Leah Lillmars ACF Abstract FY11

"Quality of Life Outcomes After Sacrocolpopexy"

Impact 2011-American Academy of Physician Assistants (AAPA)'s 39th Annual PA Conference

Leah Lillmars, Renae Conner; Beth Wiegand; Theresa Bacon-Baguley, PhD, Samir Hamati, MD

Purpose:  Uterine prolapse is a common condition in females and has been reported to have an incidence of 50% in females older than 50 years of age.  Sacrocolpopexy is a surgical procedure to reposition vaginal vault prolapse into the correct anatomical position. To assess the success of sacrocoplopexy, it is important to consider both the objective outcomes (i.e. complications) as well as the subjective quality of life outcomes, which are assessed from the patients’ point of view.  The purpose of this study was to compare pre-surgical and post-surgical quality of life outcomes pertaining to bladder, bowel and vaginal symptoms after sacrocolpopexy.

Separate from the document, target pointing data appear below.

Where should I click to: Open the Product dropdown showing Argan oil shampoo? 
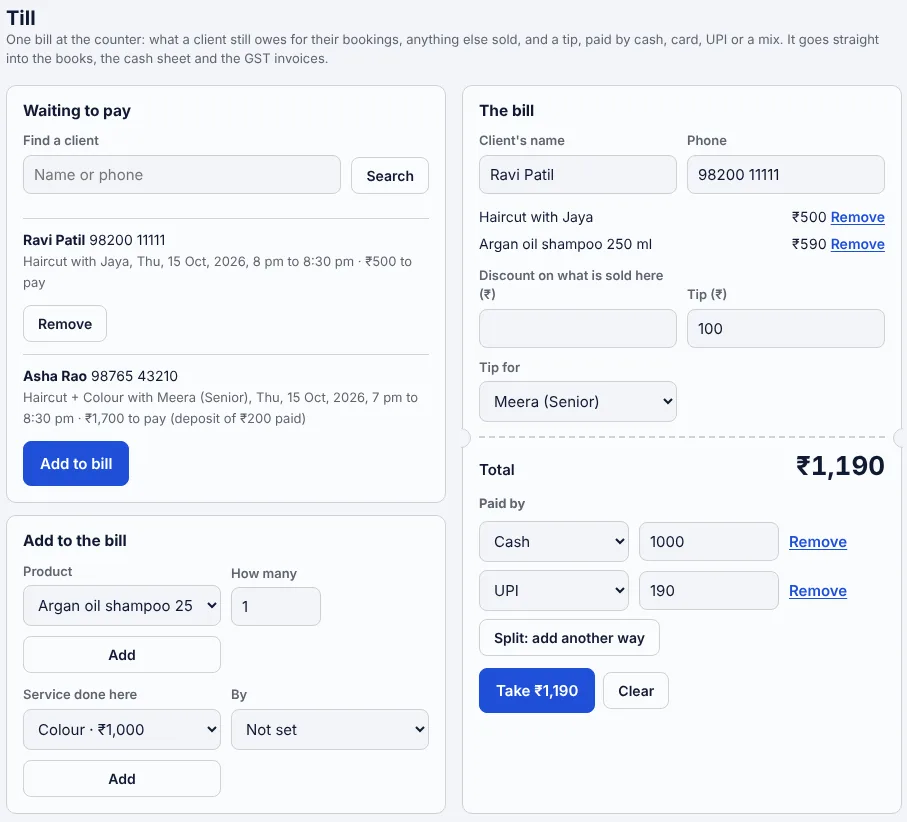[121, 606]
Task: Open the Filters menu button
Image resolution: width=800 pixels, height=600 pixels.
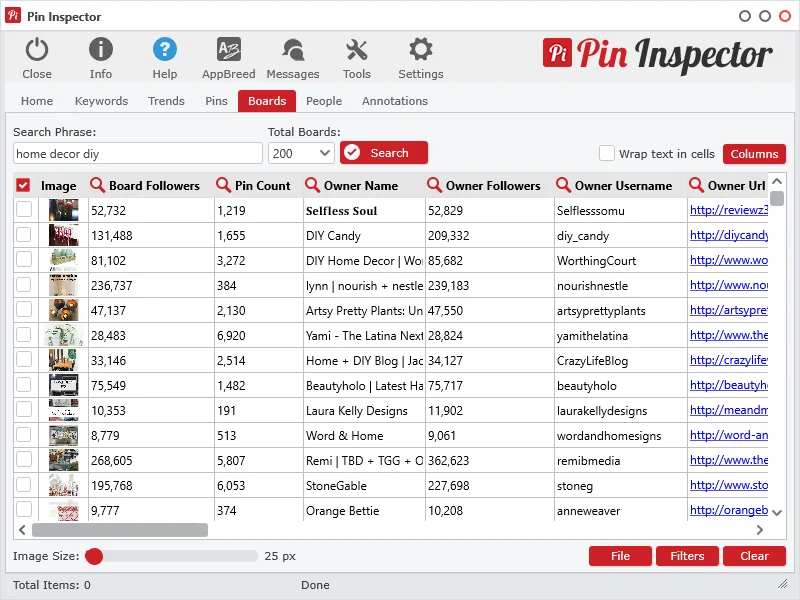Action: pos(687,556)
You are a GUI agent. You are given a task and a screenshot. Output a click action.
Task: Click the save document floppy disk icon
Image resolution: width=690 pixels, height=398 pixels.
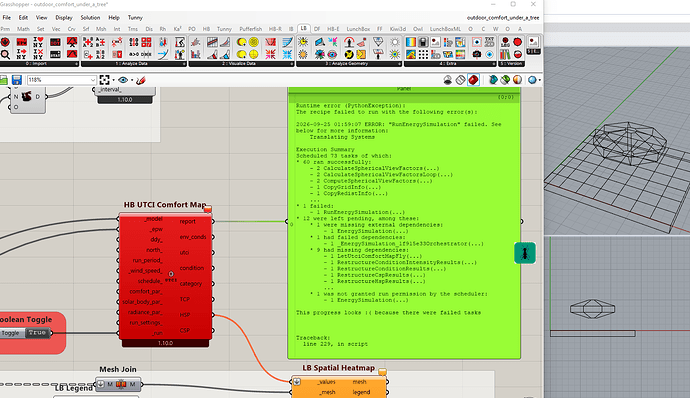(17, 80)
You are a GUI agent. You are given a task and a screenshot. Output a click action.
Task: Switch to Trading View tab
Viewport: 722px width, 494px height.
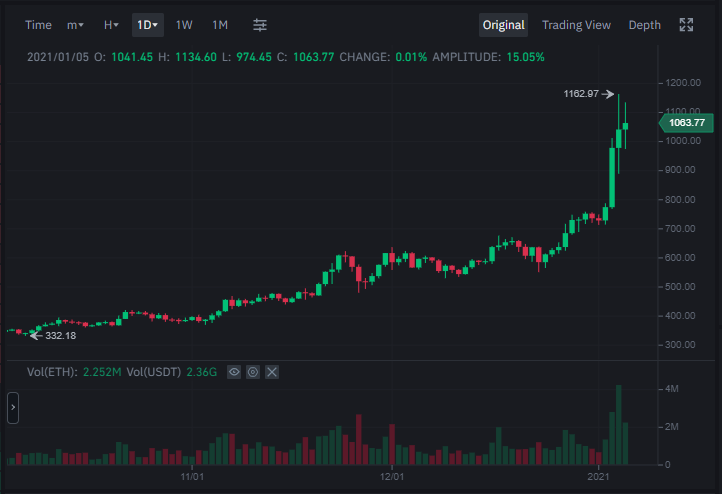click(x=576, y=25)
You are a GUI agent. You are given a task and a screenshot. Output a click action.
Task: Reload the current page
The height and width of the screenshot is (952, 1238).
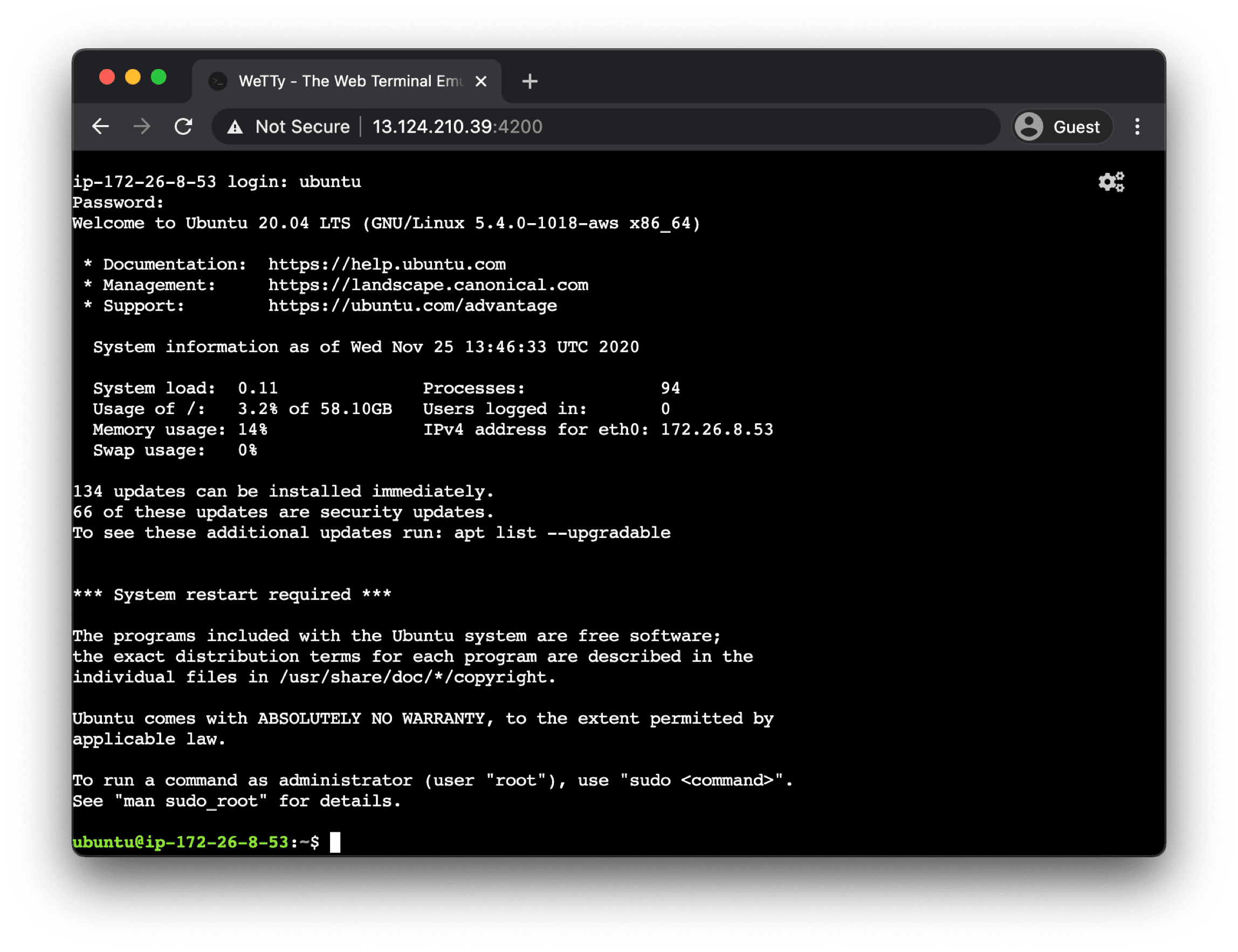point(183,126)
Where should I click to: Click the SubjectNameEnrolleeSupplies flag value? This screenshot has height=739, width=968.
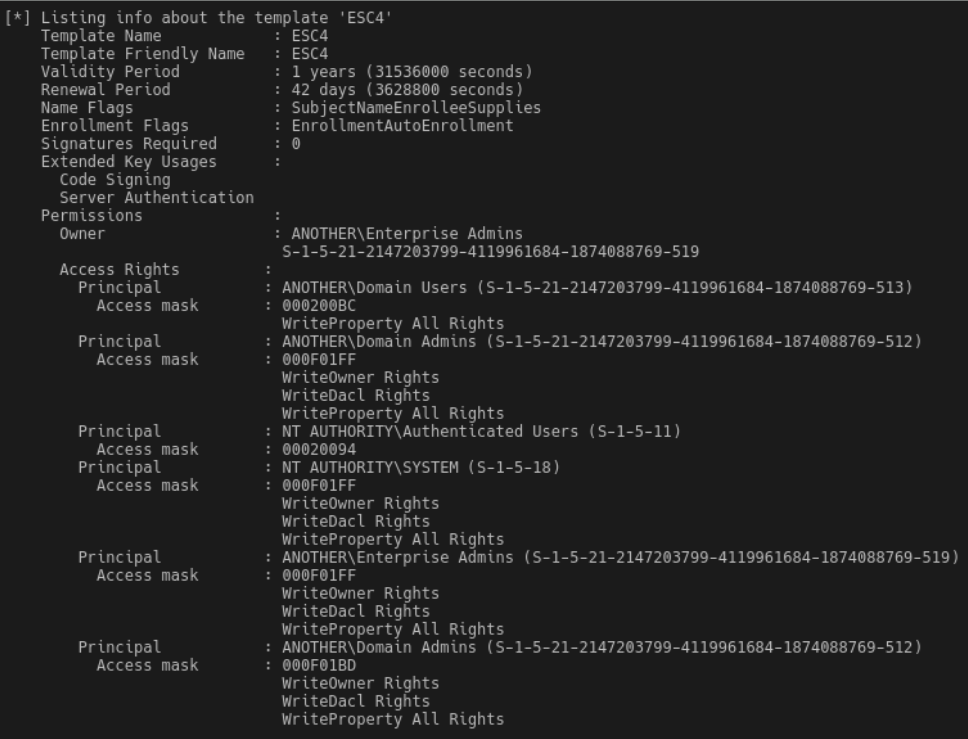[x=416, y=108]
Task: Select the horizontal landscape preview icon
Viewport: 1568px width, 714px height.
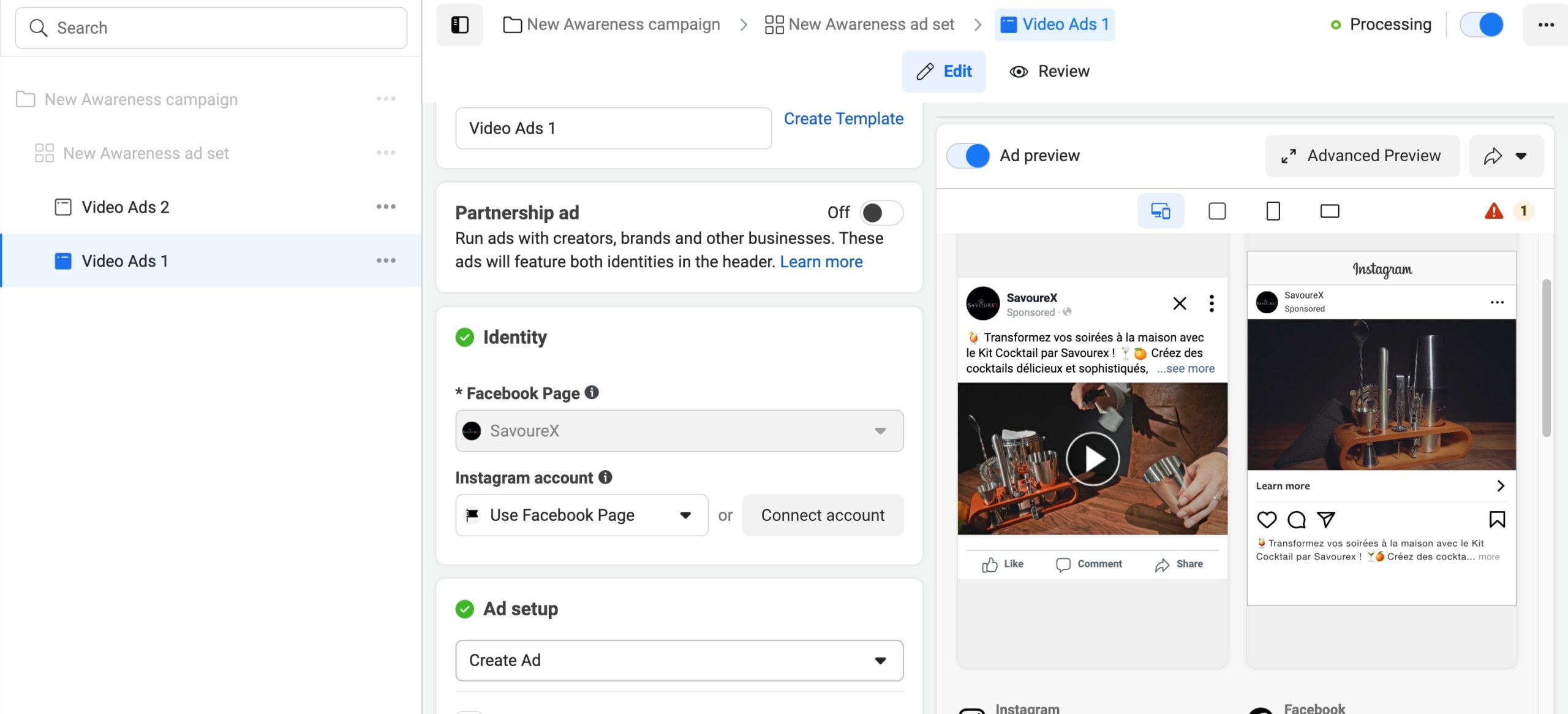Action: [1329, 211]
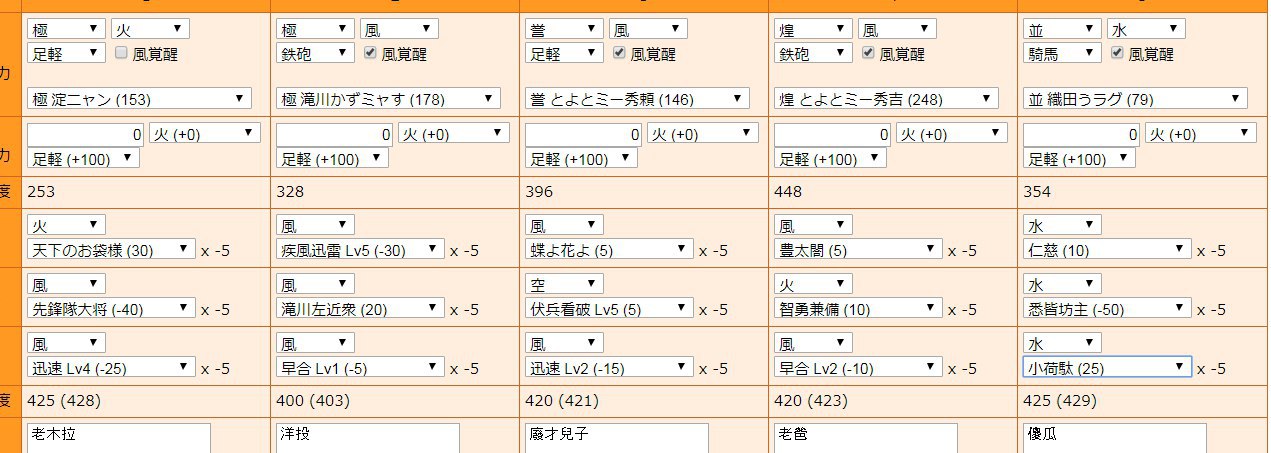Image resolution: width=1271 pixels, height=453 pixels.
Task: Open the 誉 rarity dropdown
Action: click(564, 29)
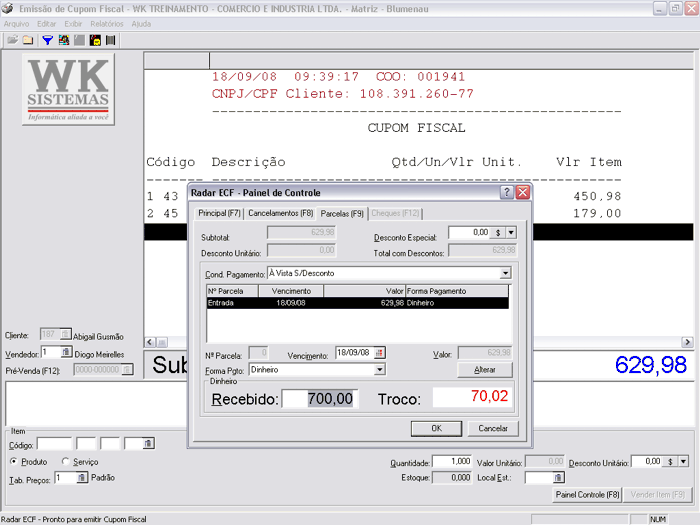Switch to the Cancelamentos (F8) tab
The image size is (700, 525).
281,213
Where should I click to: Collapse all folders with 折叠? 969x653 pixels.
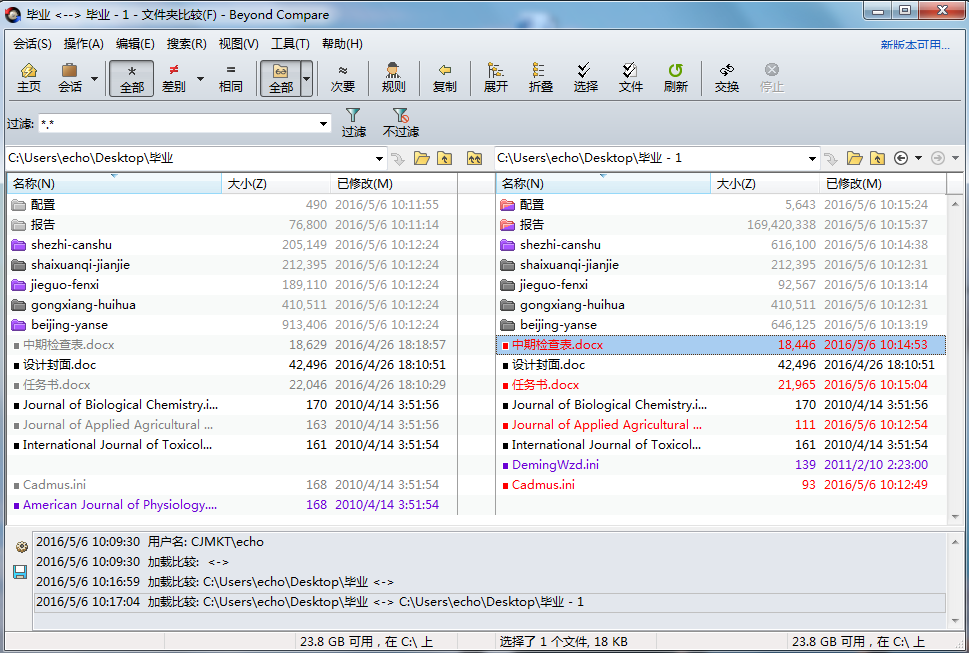pos(540,78)
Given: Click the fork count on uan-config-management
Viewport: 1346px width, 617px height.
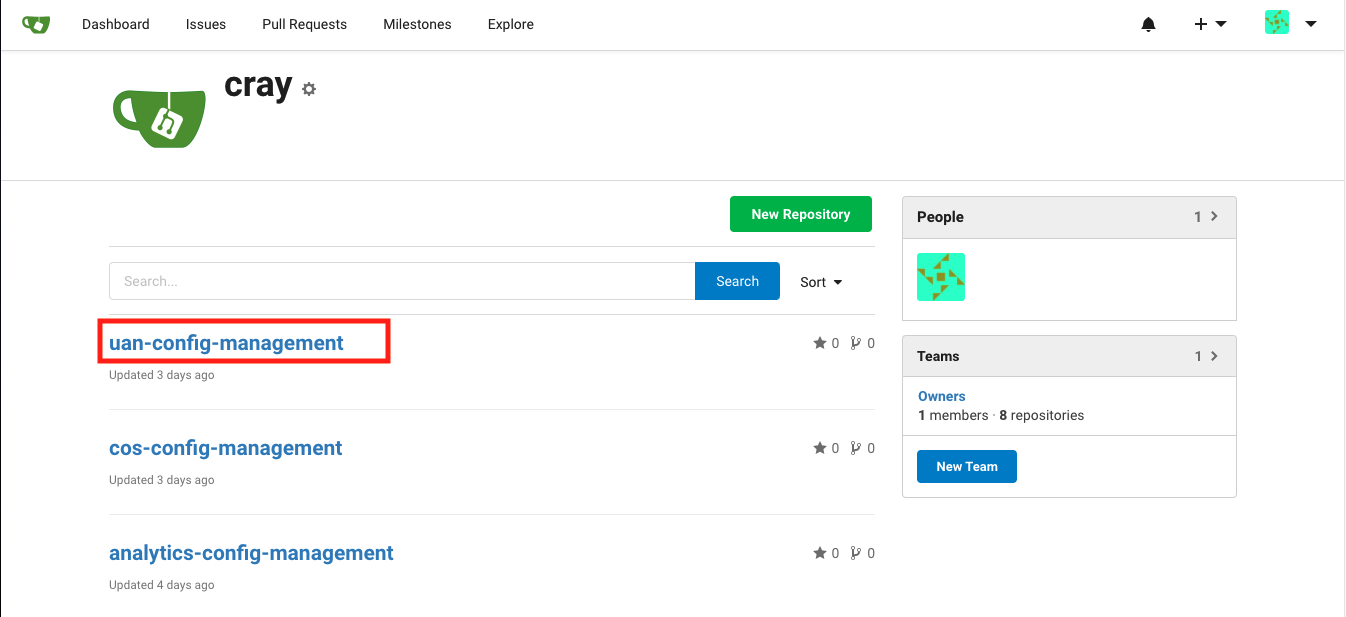Looking at the screenshot, I should click(x=873, y=343).
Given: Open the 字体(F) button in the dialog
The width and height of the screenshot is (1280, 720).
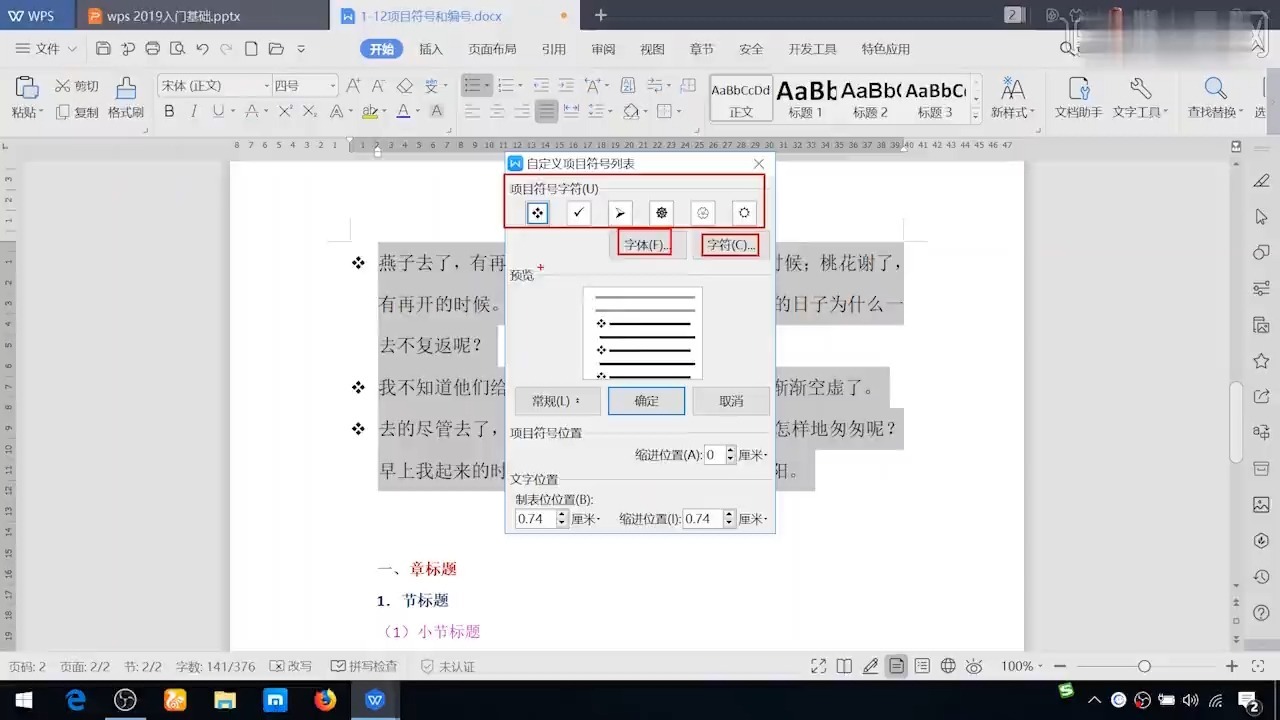Looking at the screenshot, I should [x=644, y=244].
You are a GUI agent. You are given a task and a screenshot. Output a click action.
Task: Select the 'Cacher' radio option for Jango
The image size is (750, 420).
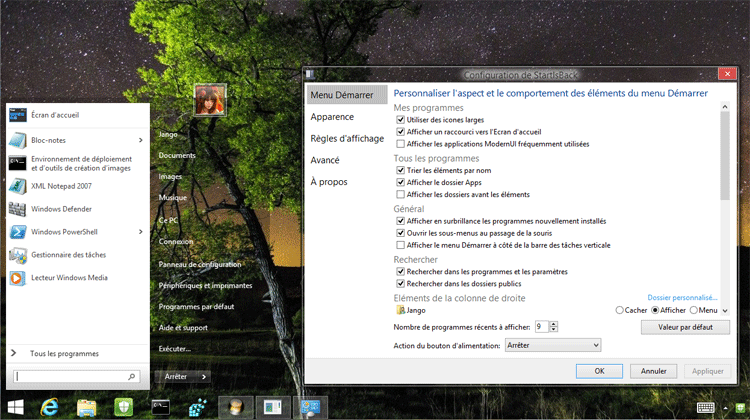[621, 311]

Materials and Methods:  One-hundred patients who underwent daVinci robotic sacrocolpopexy between October- 2007 and March-2010 were identified and mailed questionnaires which assessed quality of life:  the PFIQ-20 and two versions of the PFIQ-7.  One version of the PFIQ-7 was used to assess quality of life measures before the surgery. The second version was used to assess quality of life measures after the surgery.  Two additional questions were included in the mailings. The two questions were: “Overall, how do you feel in terms of your prolapse since your surgery?” and “Would you choose to have the surgery again?”  In addition, there was a qualitative question that allowed the subject to elaborate on why they would not choose to have the surgery again.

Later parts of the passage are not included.